Fragmentation on Mac OS X: Time for a Change

Windows systems suffer from file system fragmentation and benefit from defragmentation. Windows 7 includes a defragmenter (as did previous versions of Windows) and automatically defragment the file system from time to time.

The Mac takes a different approach. There are quite a few mechanisms built into the HFS+ file system to keep the system working smoothly (check out this post for some details), but the most interesting one in terms of fragmentation is on the fly defragmentation.

In a nutshell, when any file under 20mb in size is opened, the system checks to see if it's fragmented. If it is, and some other conditions are met, then the file is automatically, instantly defragmented.
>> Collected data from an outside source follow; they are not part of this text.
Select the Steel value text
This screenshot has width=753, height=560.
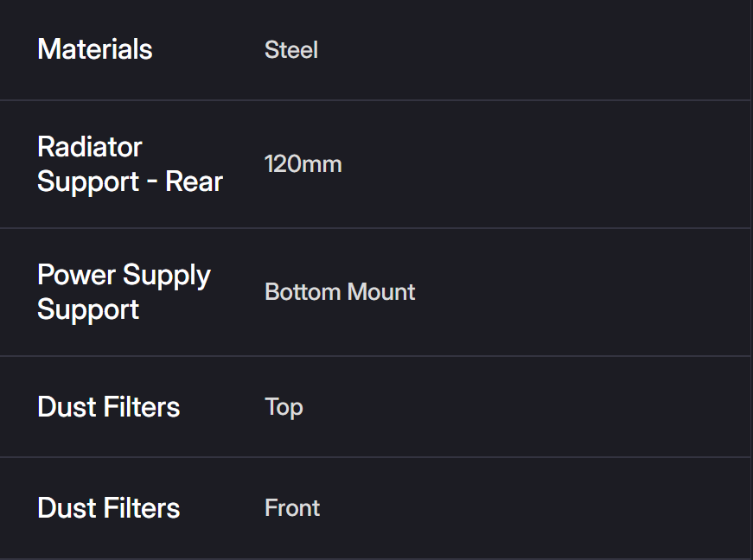point(291,50)
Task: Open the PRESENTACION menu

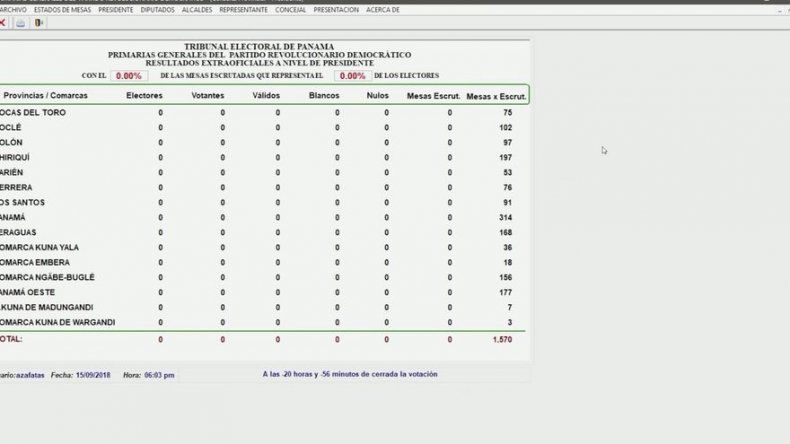Action: [336, 10]
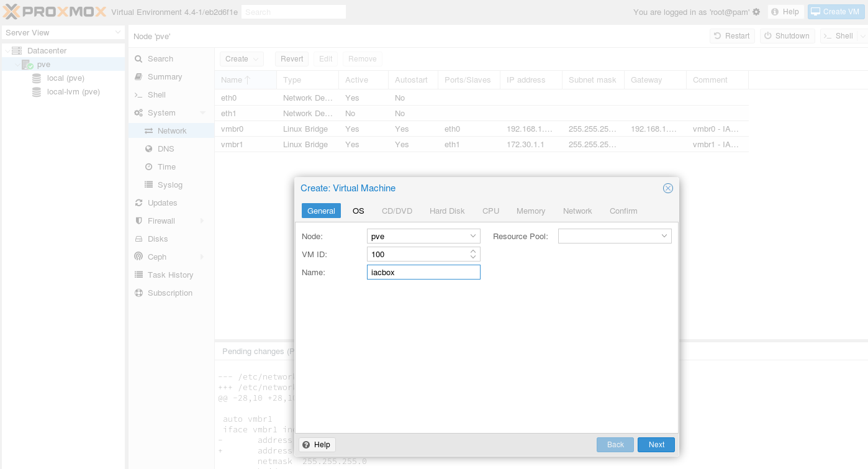The height and width of the screenshot is (469, 868).
Task: Open Task History from the sidebar
Action: click(x=170, y=275)
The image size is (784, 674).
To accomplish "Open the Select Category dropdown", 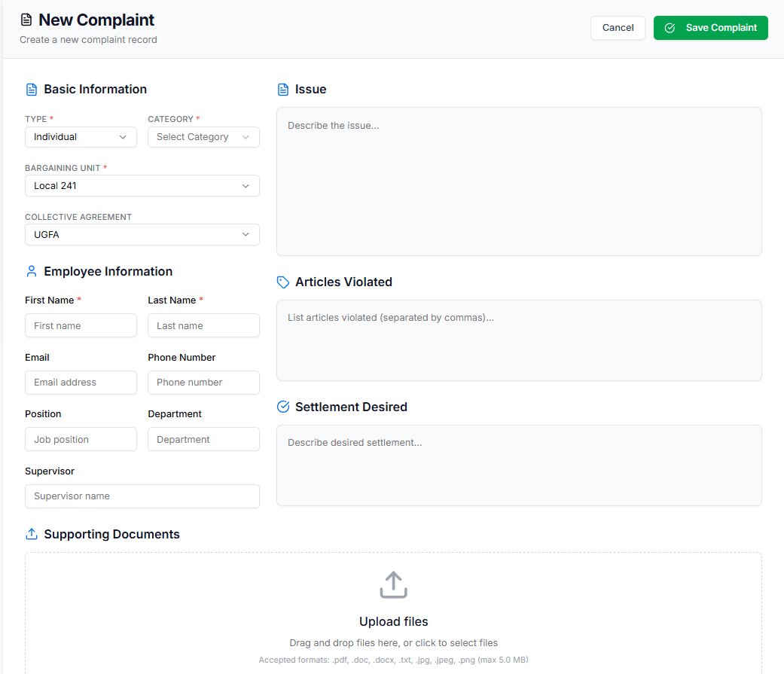I will (203, 137).
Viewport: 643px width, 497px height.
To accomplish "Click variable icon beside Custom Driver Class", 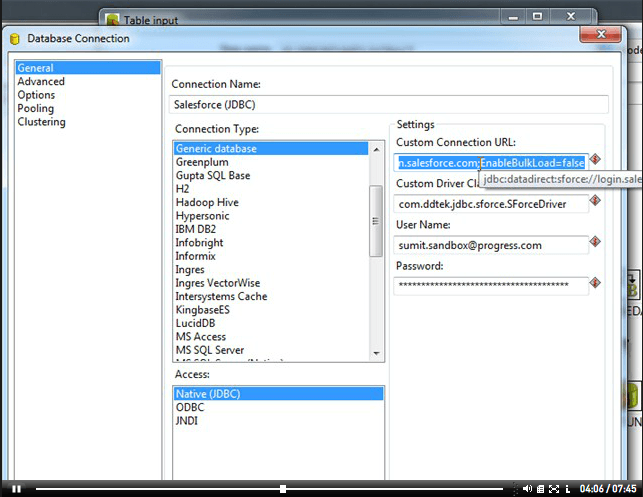I will [x=595, y=202].
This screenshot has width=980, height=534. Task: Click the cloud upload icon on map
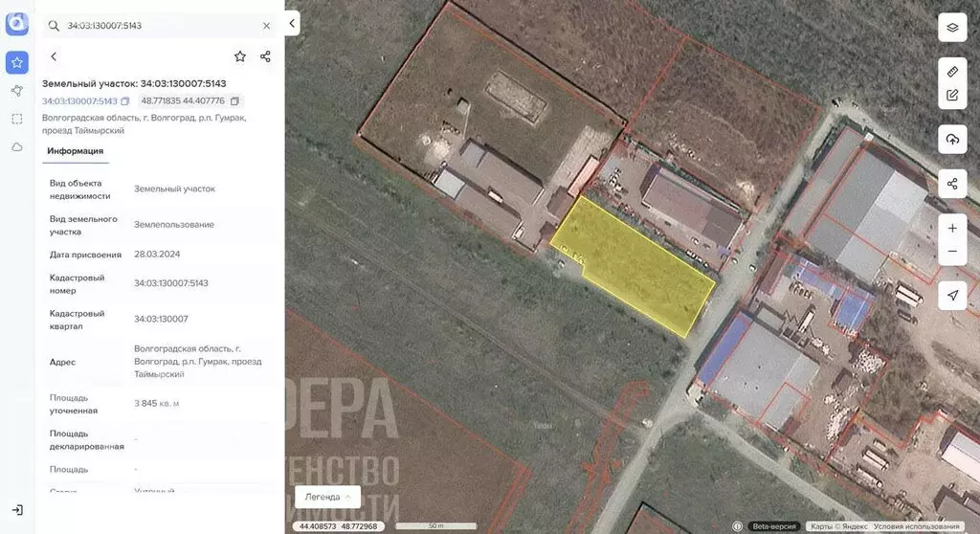tap(952, 140)
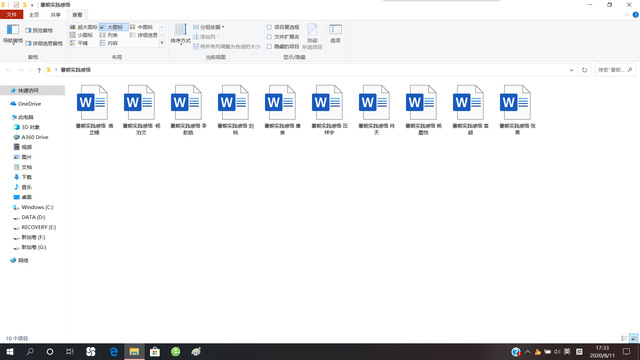
Task: Open the 导航窗格 navigation pane menu
Action: 13,34
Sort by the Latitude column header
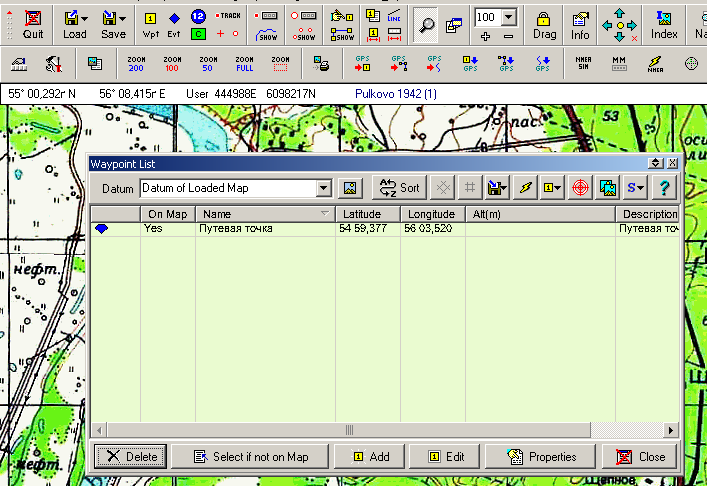The height and width of the screenshot is (486, 707). [x=367, y=214]
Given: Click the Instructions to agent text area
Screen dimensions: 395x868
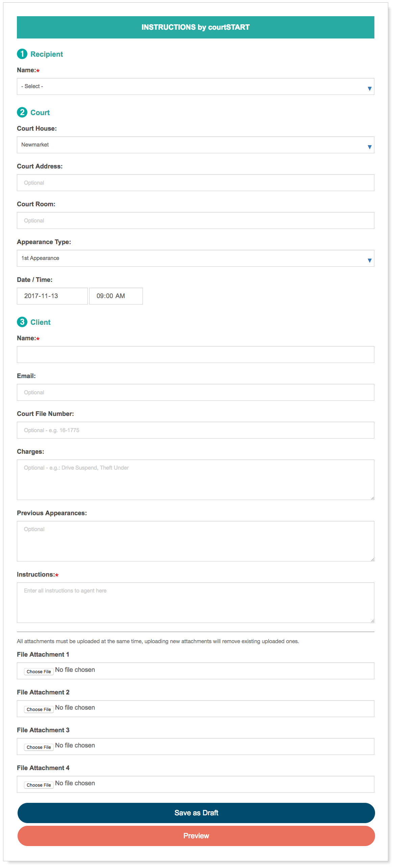Looking at the screenshot, I should coord(195,602).
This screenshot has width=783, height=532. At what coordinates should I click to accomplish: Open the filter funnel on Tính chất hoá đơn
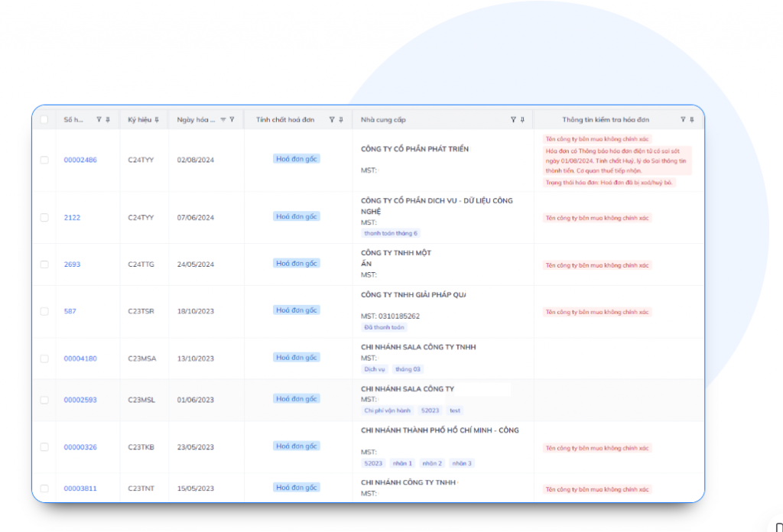pyautogui.click(x=332, y=119)
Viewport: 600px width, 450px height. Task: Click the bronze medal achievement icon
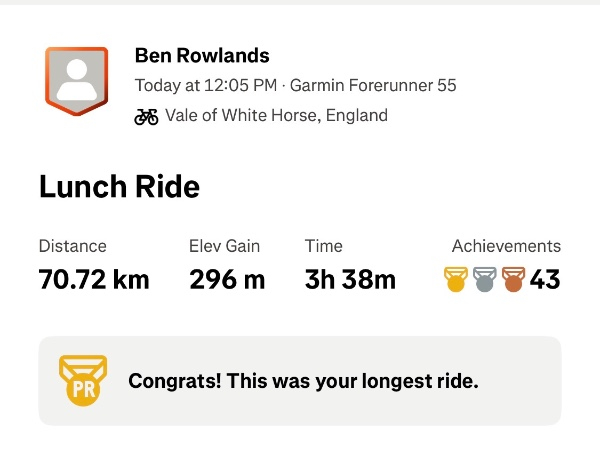click(x=513, y=280)
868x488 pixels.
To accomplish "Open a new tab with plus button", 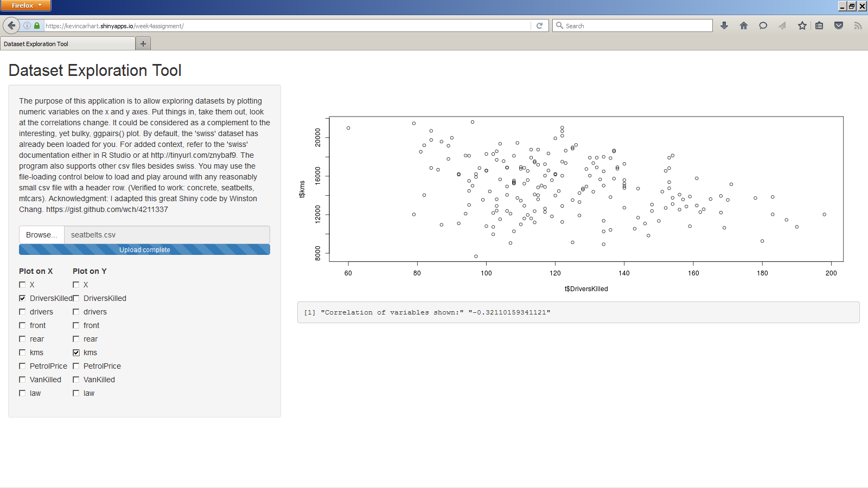I will tap(143, 44).
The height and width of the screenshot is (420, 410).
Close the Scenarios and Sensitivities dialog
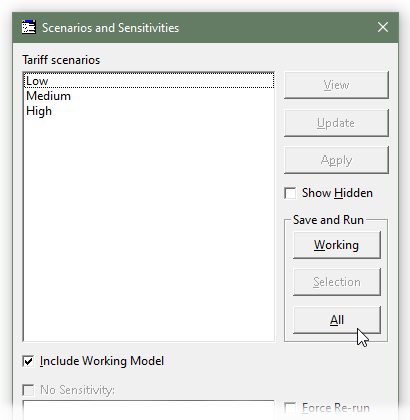(383, 27)
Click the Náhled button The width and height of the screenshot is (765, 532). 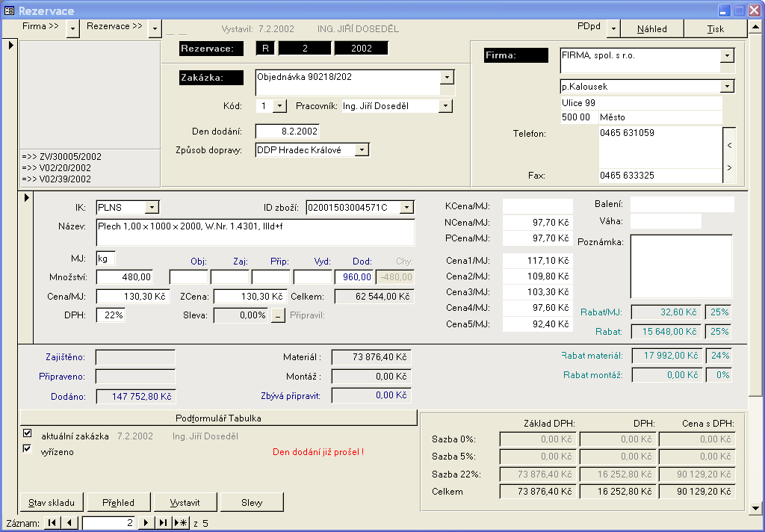652,29
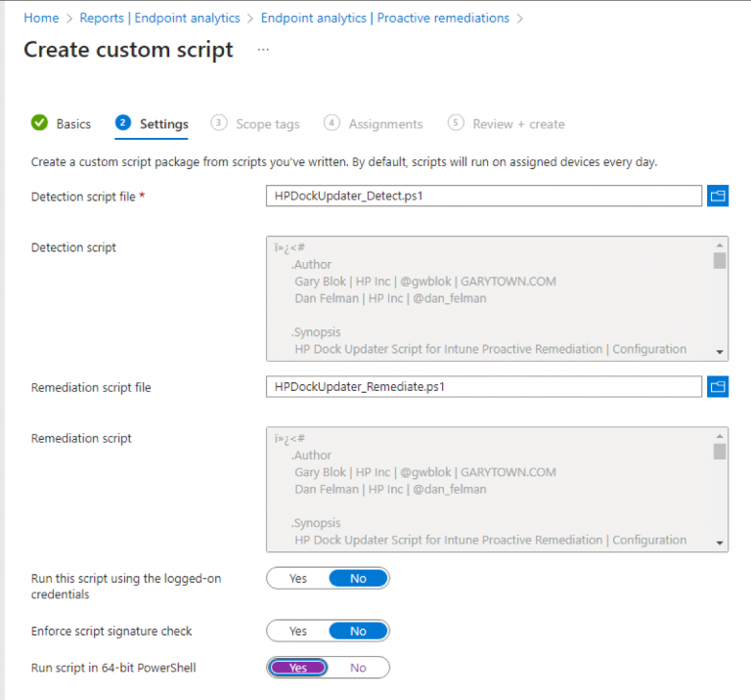Open the ellipsis menu beside Create custom script
Viewport: 751px width, 700px height.
[263, 50]
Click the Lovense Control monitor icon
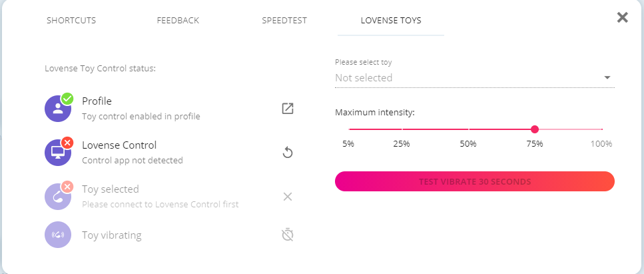 click(x=57, y=153)
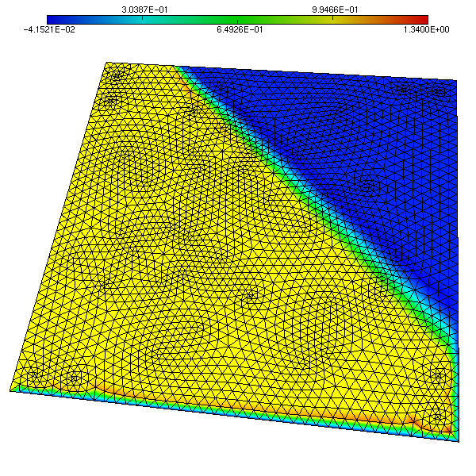Viewport: 476px width, 476px height.
Task: Click the top-left corner of the mesh
Action: [108, 63]
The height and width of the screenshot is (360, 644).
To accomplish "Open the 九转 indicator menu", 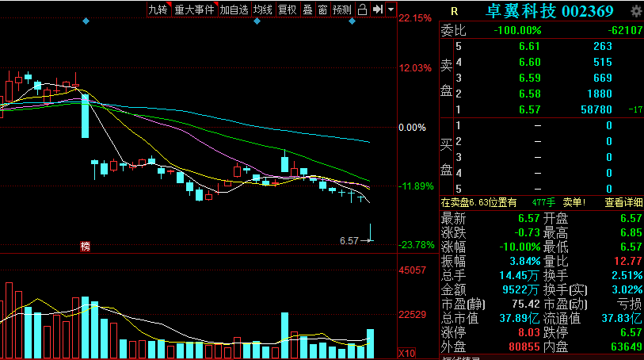I will 158,10.
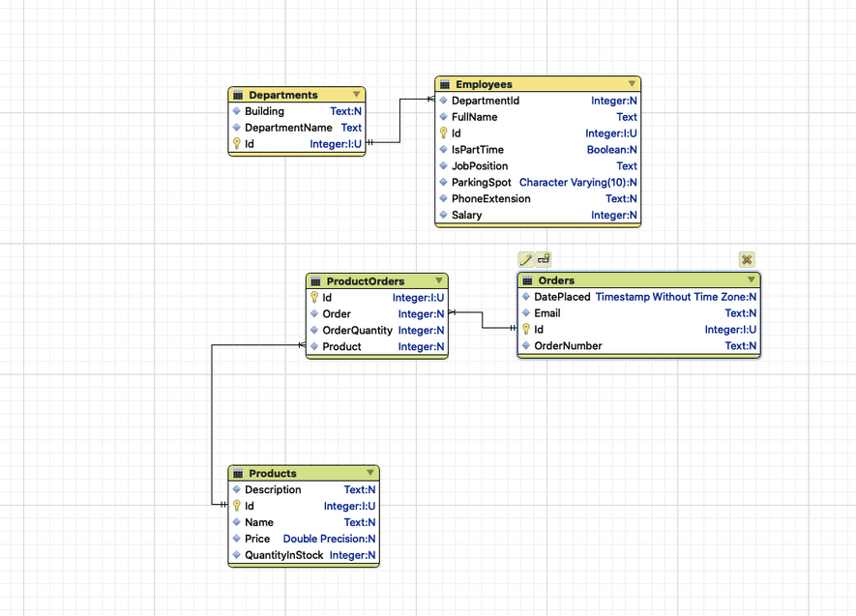Click the Employees table grid icon
856x616 pixels.
click(x=445, y=85)
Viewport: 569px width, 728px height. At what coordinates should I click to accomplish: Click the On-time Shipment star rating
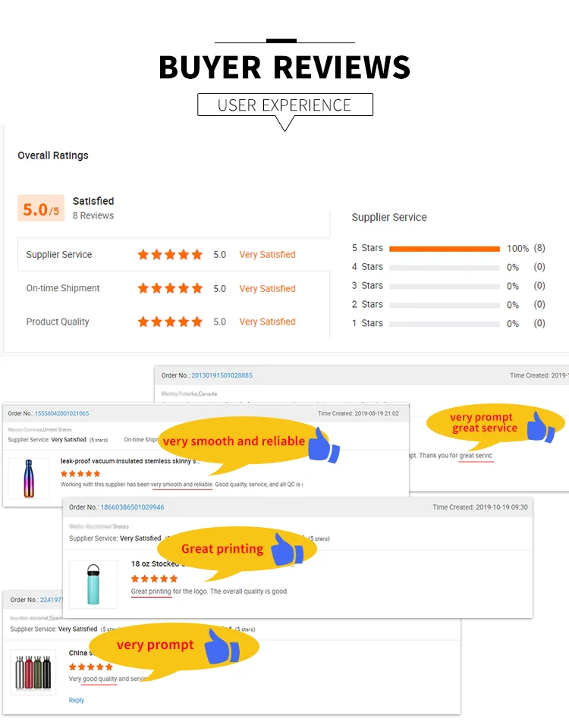pos(170,288)
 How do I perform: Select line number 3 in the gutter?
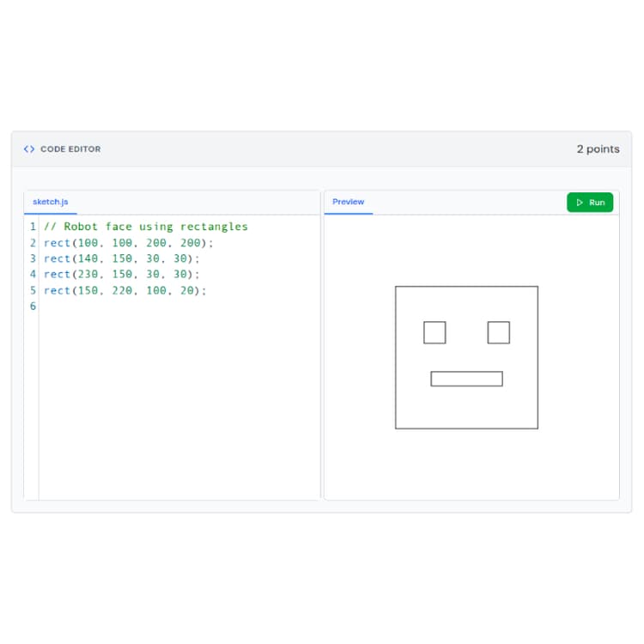(33, 258)
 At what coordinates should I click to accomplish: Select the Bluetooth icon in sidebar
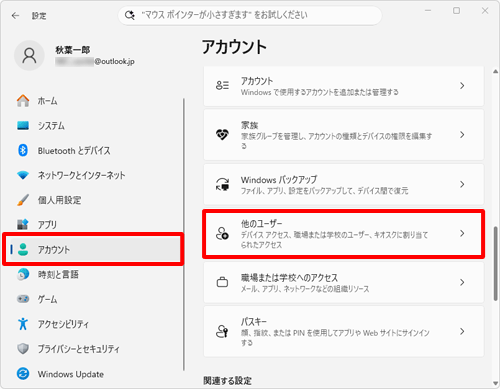tap(23, 150)
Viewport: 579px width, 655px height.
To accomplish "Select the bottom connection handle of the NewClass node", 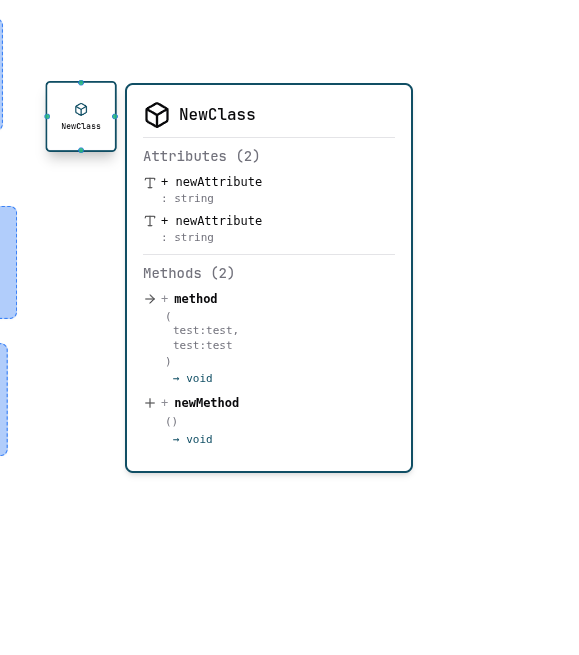I will tap(81, 150).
This works great for keeping those "small" files defragmented, but back when this feature was first added to HFS+ about 8 years ago, a 20mb file was pretty large. Not so anymore.

Another change in the demands on the file system is the advent of iTunes, and large media files. It's not uncommon today to be downloading podcasts that are more than 20mb, in addition to video podcasts that are hundreds of megabytes, and movies that are a gigabyte or more. It's also quite easy with iTunes to fill your hard drive with downloaded media.

Check out this fragmentation report of the hard drive in my laptop:

201010020858

That 1st file, a recent download, is split into 12,599 fragments. To put that in perspective, the drive I have in that laptop has a random seek time of about 12ms. 12ms x 12599 is 151 seconds. That's how much time the drive could spend just seeking to read this one file!

The 2nd file is an iPad application. The 4th, 5th, and 6th files are also iTunes downloads. In fact, most of the fragmented files are.

There were only a couple of files under 20mb that had any fragmentation at all, so the auto-defrag is doing its job. But 20mb is too small a size for automatic defragmentation in 2010. In fact, as far as I'm concerned, any attempt to open a fragmented file, no matter how big it is, should be considered - if not for instant defragmentation, then for being added to a queue of files scheduled for background defragmentation. But even if that's out of the picture, the 20mb size should be increased respective to the size and performance increase of computers since 2003, to at least 200mb.
(It's not configurable - you can see in the source here that it's a constant (20 * 1024 * 1024).